----- Document section -----
Electronic Design

  
Reprints     Printer-Friendly    Email this Article    RSS        Font Size     What's This?


[Technology Report]
Parallel Programming Is Here To Stay
One size does not fit all, and it never will. Parallel programming looks to level the playing field by leveraging multicore hardware.

William Wong  |   ED Online ID #20655  |   February 26, 2009


Open Computing Language (OpenCL) is a standard for parallel programming that supports, but is not restricted to, GPUs. It even supports IBM’s Cell processor (see “CELL Processor Gets Ready To Entertain The Masses) found in Sony’s PlayStation 3 and DSPs.

OpenCL can handle a heterogeneous environment. Therefore, a mix of x86 chips, GPUs, and DSPs could merrily crunch on loads of data. It has garnered wide support, so this scenario is actually feasible. It can even fit on mobile platforms.

Also, OpenCL has a platform model with a controlling host and multiple compute units. The compute units execute kernels, which are small chunks of code. This model is seen elsewhere with Nvidia’s SIMT architecture as well as Intel’s TBB.

Further, OpenCL uses a relaxed memory consistency model. It doesn’t guarantee consistency of common variables across a collection of workgroup items, unlike an SMP system, where a variable has one location that’s equally accessible by any core. This is because many of the target platforms feature distributed memory with a core often having its own local memory.
-----
■ **Requirement**
In the parallel programming article, what do the compute units in OpenCL's platform model execute?
----- Raw data -----
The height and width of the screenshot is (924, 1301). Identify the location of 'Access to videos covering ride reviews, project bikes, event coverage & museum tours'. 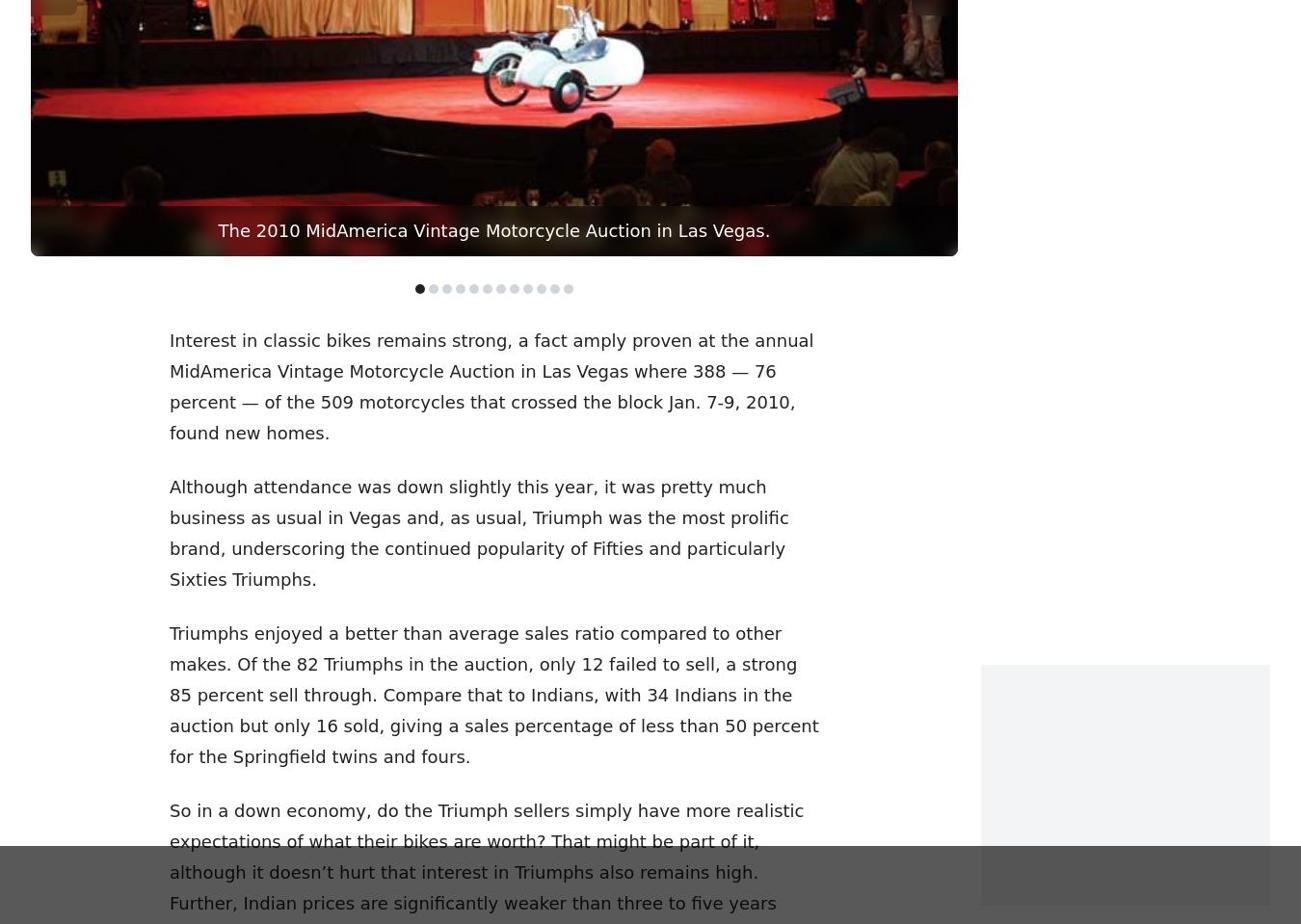
(257, 783).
-----
■ **Output below**
They execute kernels, which are small chunks of code.